なぜこれほど時間をかけるのか。それは、人間の感情の揺れを平準化するためです。一括で買ってしまうと、翌日下がった時に「失敗した」と激しく後悔します。しかし、分割して買っていれば、下がった時は「次はもっと安く買える」と思えますし、上がった時は「少しでも買っておいてよかった」と思えます。どちらに転んでも心理的なダメージが少ない設計にしておくことが、長く続けるためのコツです。
3. 命を守るための撤退基準(3点セット)
ここが最も重要です。買う理由よりも、売る理由を先に決めておく。これが生き残る投資家の鉄則です。以下の3つの基準のどれかに触れたら、迷わず一度撤退(売却)してください。

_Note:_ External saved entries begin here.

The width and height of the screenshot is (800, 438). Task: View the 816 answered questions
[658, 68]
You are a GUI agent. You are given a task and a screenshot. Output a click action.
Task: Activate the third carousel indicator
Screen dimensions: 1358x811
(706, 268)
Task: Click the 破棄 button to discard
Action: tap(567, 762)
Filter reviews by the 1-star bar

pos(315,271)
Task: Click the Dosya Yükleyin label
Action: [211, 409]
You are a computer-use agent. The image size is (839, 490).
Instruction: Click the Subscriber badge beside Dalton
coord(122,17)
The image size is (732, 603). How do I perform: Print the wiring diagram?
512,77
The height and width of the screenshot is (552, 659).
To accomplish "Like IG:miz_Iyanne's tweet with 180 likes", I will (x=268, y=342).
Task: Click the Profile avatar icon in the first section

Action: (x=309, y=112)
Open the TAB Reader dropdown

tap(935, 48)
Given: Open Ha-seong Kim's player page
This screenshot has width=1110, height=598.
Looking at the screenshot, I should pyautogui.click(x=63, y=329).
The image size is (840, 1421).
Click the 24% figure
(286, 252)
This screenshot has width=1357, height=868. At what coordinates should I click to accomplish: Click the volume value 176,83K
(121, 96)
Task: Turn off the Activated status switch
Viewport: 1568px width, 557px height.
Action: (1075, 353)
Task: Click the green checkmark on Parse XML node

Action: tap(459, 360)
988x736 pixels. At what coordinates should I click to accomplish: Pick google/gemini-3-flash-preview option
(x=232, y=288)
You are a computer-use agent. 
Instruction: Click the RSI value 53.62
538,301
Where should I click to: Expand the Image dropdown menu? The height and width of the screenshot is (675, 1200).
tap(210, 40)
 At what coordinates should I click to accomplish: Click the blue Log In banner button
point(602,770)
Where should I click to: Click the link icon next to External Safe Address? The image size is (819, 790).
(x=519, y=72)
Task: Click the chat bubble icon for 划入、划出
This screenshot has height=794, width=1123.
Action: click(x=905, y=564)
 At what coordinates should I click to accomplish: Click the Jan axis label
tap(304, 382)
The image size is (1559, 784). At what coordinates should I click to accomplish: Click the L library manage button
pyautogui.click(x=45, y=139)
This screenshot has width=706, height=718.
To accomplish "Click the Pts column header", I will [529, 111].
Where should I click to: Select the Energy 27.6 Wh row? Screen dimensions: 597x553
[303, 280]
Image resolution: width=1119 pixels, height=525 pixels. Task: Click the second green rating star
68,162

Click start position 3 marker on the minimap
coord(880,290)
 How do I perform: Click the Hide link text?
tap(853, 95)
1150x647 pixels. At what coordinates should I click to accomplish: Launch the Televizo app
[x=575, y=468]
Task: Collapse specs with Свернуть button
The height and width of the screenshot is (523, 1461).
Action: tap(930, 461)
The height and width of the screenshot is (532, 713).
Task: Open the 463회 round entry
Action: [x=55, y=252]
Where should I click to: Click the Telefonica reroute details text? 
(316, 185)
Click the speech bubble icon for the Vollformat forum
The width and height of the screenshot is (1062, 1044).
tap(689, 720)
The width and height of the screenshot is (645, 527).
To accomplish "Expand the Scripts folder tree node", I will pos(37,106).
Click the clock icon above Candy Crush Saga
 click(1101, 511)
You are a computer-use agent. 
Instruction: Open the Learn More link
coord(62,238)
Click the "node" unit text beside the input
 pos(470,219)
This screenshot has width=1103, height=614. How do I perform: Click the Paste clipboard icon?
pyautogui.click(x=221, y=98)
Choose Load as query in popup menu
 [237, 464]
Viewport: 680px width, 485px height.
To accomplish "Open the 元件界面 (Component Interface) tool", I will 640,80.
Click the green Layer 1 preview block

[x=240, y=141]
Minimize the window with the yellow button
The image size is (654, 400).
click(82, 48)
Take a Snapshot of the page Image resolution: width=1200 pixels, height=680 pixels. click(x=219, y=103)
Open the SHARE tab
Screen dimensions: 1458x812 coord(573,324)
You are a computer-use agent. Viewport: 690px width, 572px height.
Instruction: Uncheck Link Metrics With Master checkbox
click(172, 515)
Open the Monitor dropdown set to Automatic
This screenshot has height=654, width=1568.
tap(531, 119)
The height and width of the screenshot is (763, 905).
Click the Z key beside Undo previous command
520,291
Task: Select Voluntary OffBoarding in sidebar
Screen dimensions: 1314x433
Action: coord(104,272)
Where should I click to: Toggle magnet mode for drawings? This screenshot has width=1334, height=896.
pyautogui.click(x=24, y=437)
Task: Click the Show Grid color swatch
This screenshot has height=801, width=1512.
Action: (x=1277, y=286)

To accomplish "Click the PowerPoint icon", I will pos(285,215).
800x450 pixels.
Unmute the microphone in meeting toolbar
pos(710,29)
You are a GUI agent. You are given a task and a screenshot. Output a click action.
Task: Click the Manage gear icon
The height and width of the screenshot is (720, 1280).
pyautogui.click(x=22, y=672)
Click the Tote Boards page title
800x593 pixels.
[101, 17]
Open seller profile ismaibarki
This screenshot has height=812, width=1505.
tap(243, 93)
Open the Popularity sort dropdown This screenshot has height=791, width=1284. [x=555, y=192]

価格基準: 「自分が買った後の直近の明確な安値を、終値で下回った時」 具体的な%で決める(マイナス10%で切るなど)のも悪くありませんが、相場のボラティリティによっては簡単に狩られてしまいます。チャートを見て、多くの人が「ここを割ったらヤバいな」と思うポイントを割ったら、そこにはもう私たちの知らない悪材料が潜んでいると考え、機械的に降ります。
時間基準: 「エントリーしてから3ヶ月〜半年経過しても、想定した方向に株価が動かない時」 私たちが資金を入れるのは「割安なものが評価されるはずだ」というシナリオがあるからです。しかし、半年経っても市場が評価しないのであれば、それは「お前のシナリオが間違っている」という市場からの静かな宣告です。資金を死蔵させず、一度引き上げます。
前提基準: 「この記事のSTEP 5(前述)で置いた前提が壊れた時」 つまり、日本の取引所が企業改革の要求をトーンダウンさせたり、日本経済が再び深刻なデフレに突入したという明確なニュースが出た時です。前提が崩れたゲームを続けてはいけません。
初心者への救命具
ここまで読んで、もしあなたが「いろいろ難しくて、結局どうすればいいか迷ってしまう」と感じたなら、たった一つだけ覚えておいてください。
「判断に迷ったら、ポジションを半分にしてください」
売るべきか、持っておくべきか。迷うということは、あなたが取っているリスクが、あなたの許容量を超え始めているという市場からのサインです。全部売る決断ができなくても、半分だけ売って現金にしてみてください。驚くほど心が軽くなり、視野がクリアになります。間違えて上にいってしまっても、半分残っているので利益は出ます。下にいっても、ダメージは半分で済みます。迷ったら半分。これは魔法の合言葉です。
私のルールの作り方
私がいかにして日本の中小型株を見つけ、ルール化しているか、その裏側を少しだけ明かします。
私は最初、有名投資家の真似をして、スクリーニングソフトで「PER10倍以下、PBR0.5倍以下」というような数字だけで機械的に銘柄を選んでいました。しかし、これではただ業績が右肩下がりの「万年割安株(バリュートラップ)」を掴むばかりで、一向に株価は上がりませんでした。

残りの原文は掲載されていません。